We’ve spoken as to the merits of creative case management before—particularly when the cost of the defense appears to be driving the litigation train. In a recent scheduling order set in the case of Brandeis University & GFA Brands, Inc. v. East Side Ovens Inc. et al. (the “et al.” standing in for a number of your favorite childhood comfort foods), Judge Posner, sitting by designation in the Northern District of Illinois, gave voice to a similar concern:

“I am concerned whether the plaintiffs if successful in establishing liability will be entitled to nontrivial damages awards. Suppose the defendants infringed the asserted patents but that none of the defendants marketed its products as low in bad cholesterol (LDL) or high in HDL, or as having a high ratio of HDL to LDL; and suppose further that the defendants obtained no cost savings by infringing the patents rather than using some non–infringing recipe and that neither Brandeis nor its licensee GFA Brands lost any business as a result of the infringement. On those assumptions, would the plaintiffs have any claim for damages, whether compensatory or punitive, or restitution? I would like the parties to address this question in briefs filed simultaneously by close of business on April 2.”

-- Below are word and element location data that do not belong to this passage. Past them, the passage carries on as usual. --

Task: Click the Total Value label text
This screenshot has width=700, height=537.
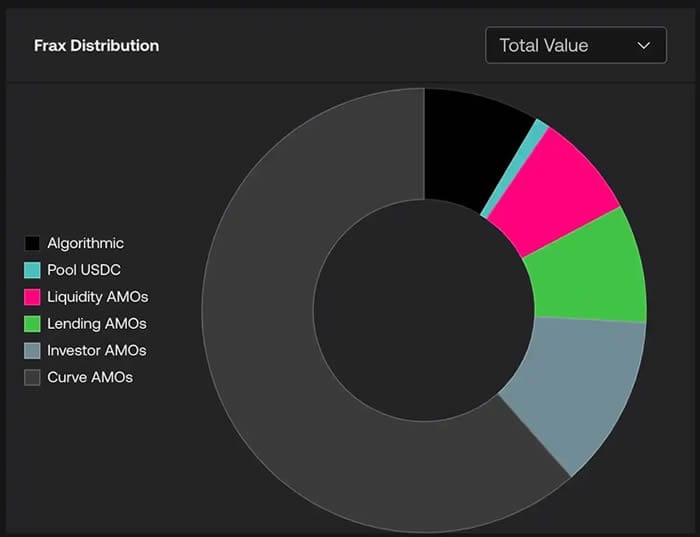Action: pyautogui.click(x=543, y=45)
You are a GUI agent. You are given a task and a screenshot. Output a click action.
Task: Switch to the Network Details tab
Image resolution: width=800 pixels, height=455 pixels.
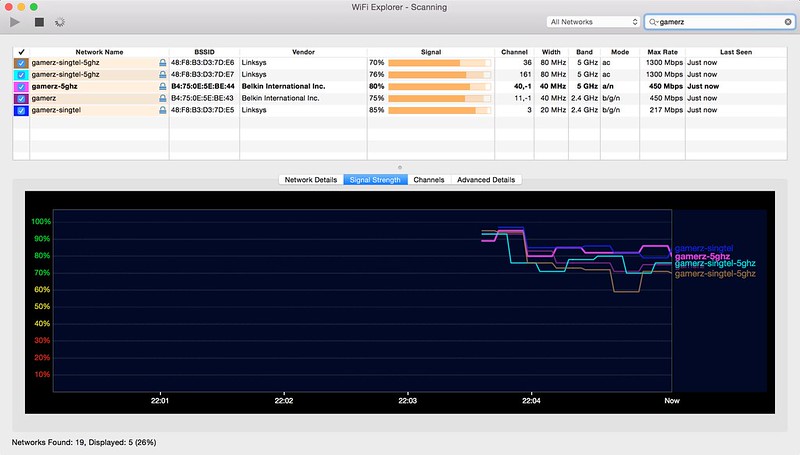coord(310,180)
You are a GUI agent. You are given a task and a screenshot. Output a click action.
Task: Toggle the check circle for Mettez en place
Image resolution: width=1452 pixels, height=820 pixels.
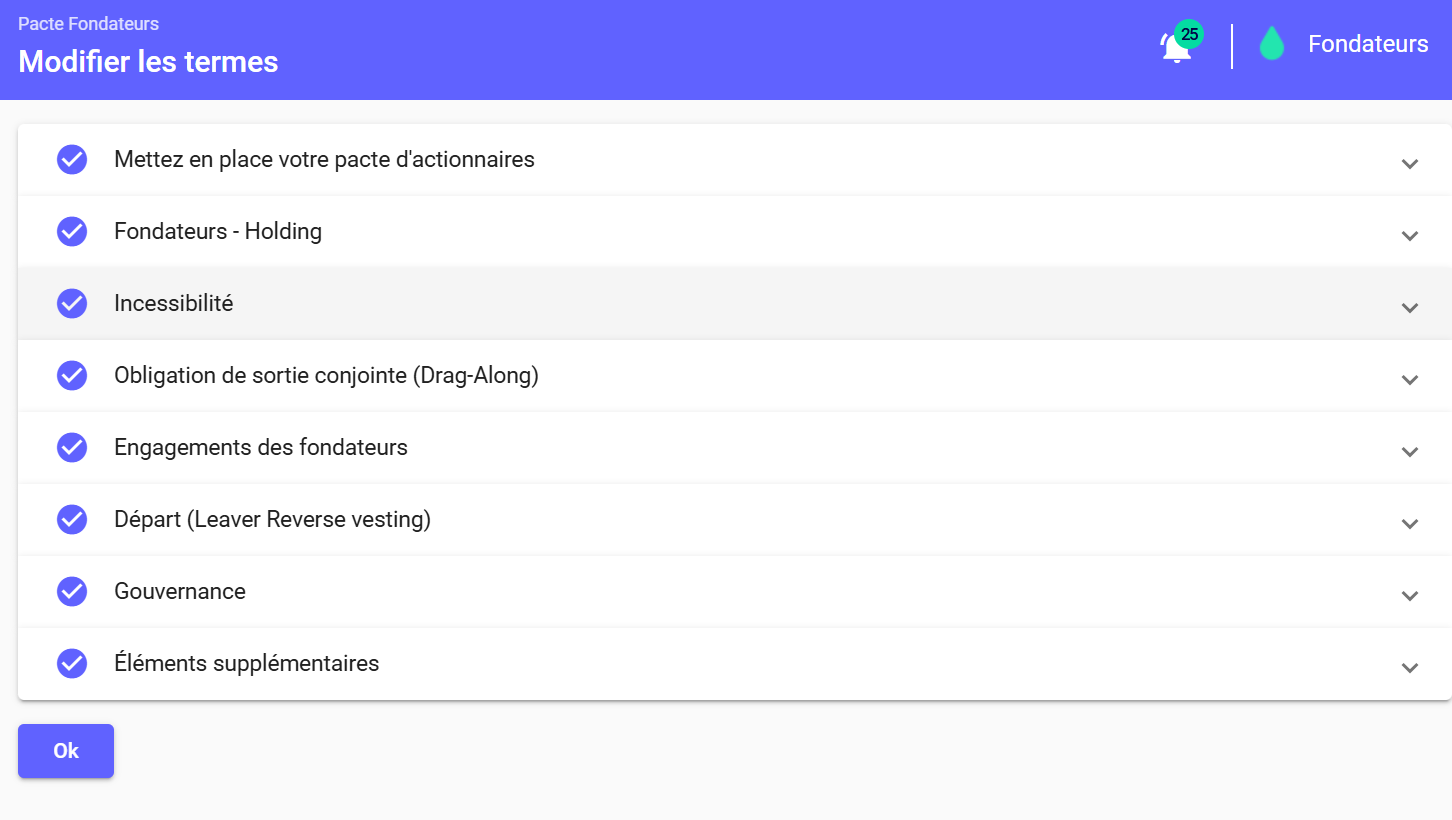(x=72, y=159)
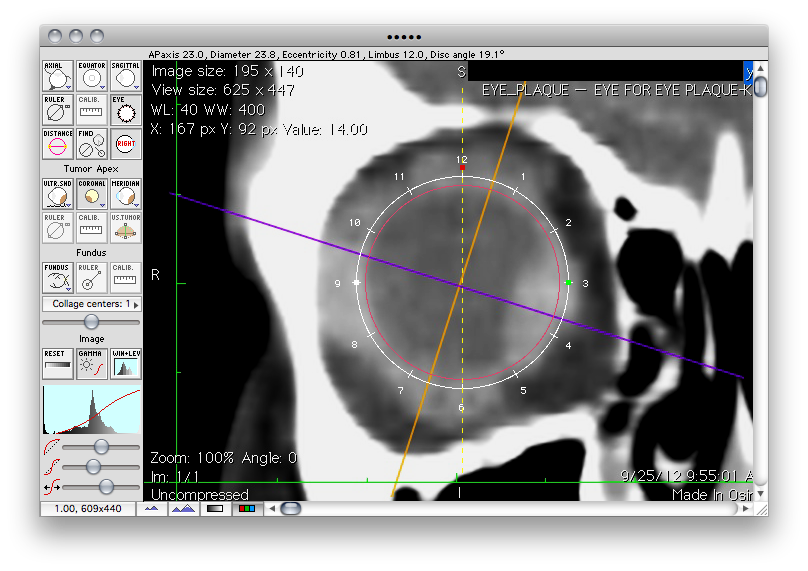Activate the top Ruler tool
The image size is (808, 571).
[x=57, y=110]
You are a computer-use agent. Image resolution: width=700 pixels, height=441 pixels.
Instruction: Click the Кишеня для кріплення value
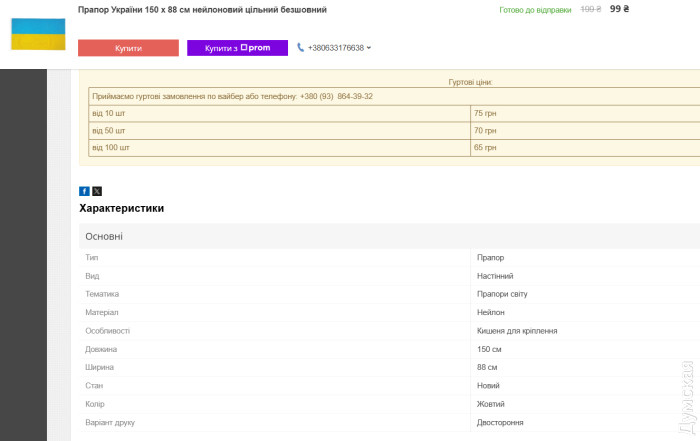coord(517,330)
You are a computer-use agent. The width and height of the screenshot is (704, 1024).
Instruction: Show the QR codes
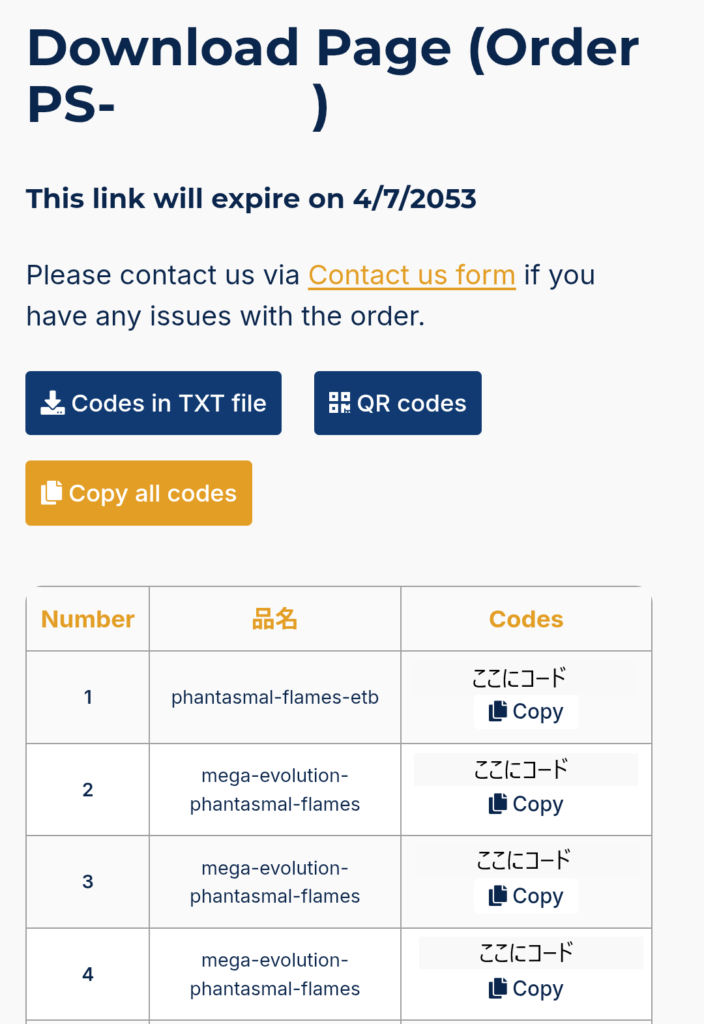pos(398,404)
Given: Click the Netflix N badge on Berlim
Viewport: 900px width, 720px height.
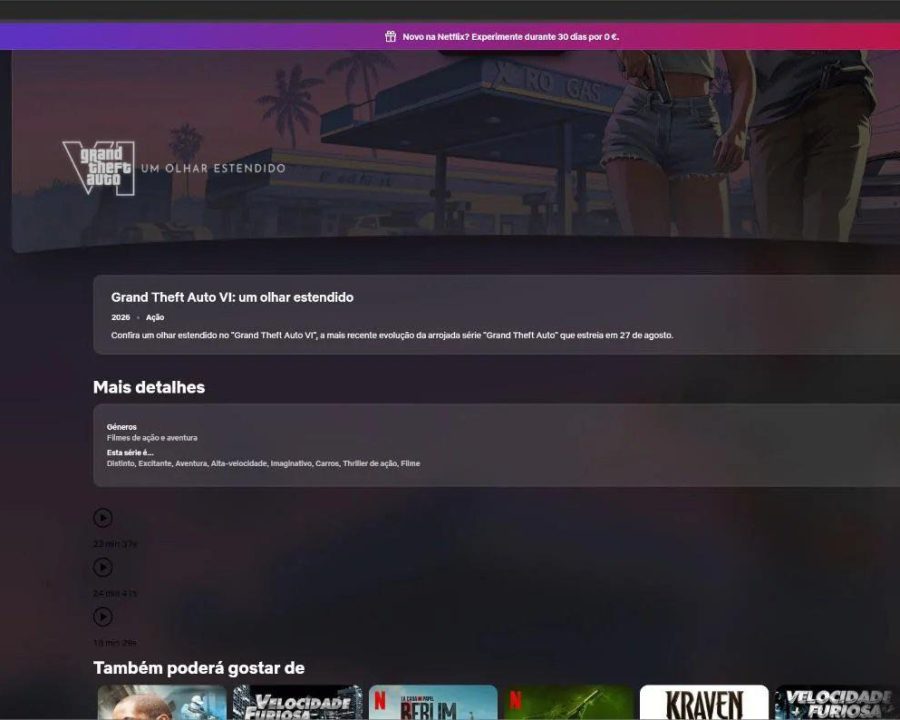Looking at the screenshot, I should click(380, 700).
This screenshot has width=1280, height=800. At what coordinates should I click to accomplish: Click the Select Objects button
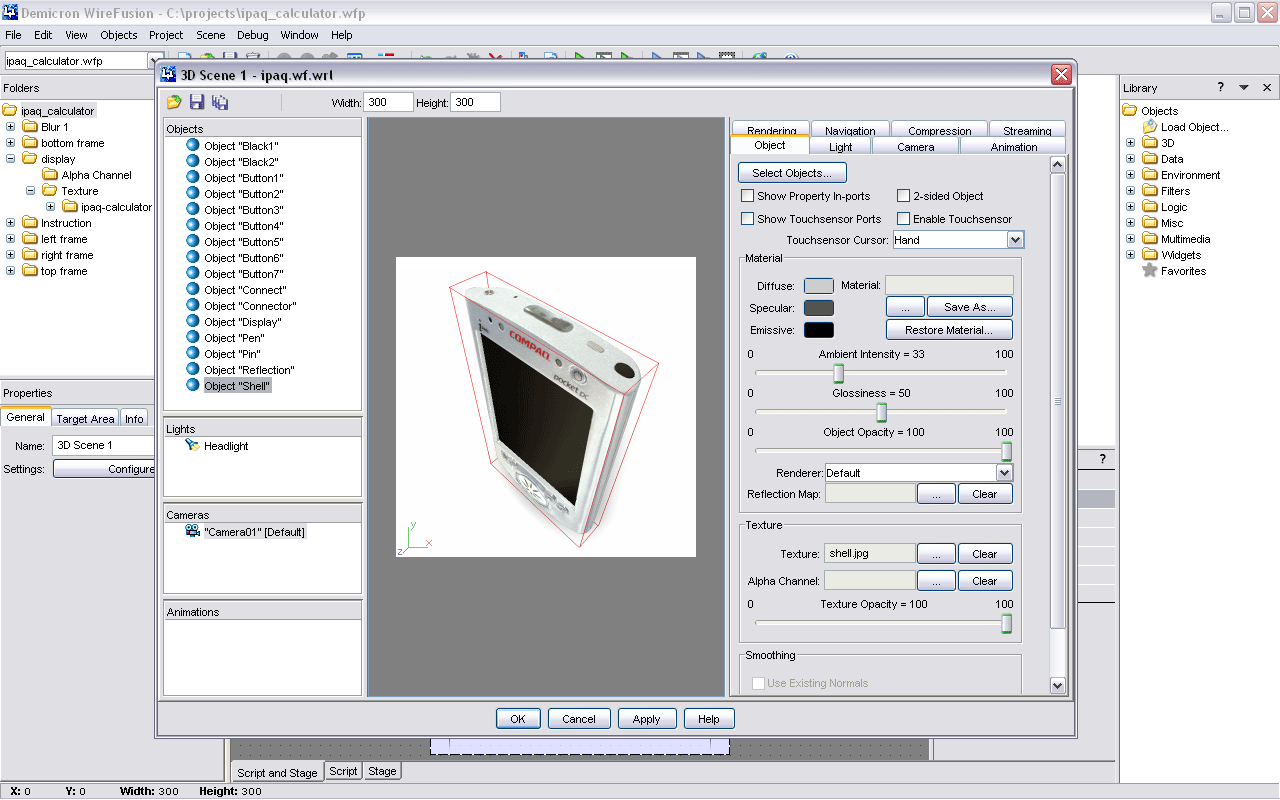[792, 173]
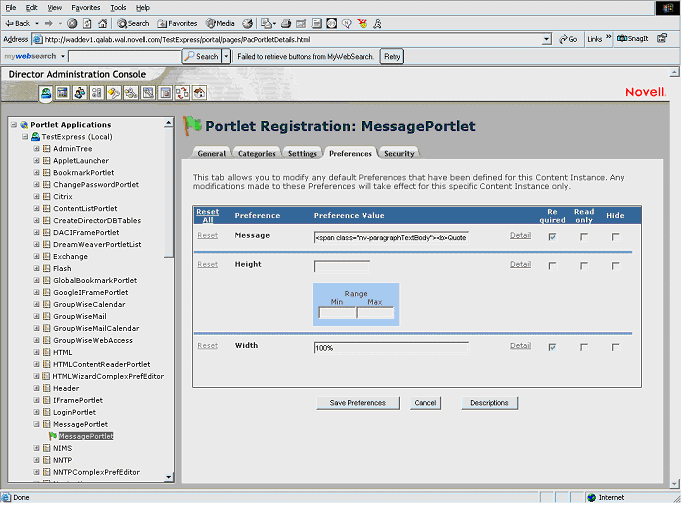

In other words, it will be a pyrrhic victory indeed if the parties spend millions of dollars litigating a case to a jury verdict of infringement—only to find that the plaintiff’s damages amount to chump change. On the flip side, even should the patented invention be worth no more than the paper it is written on, a busy executive at Keebler or Nestlé will be hard pressed not to take a nuisance value settlement if it’s priced well below the costs of defense.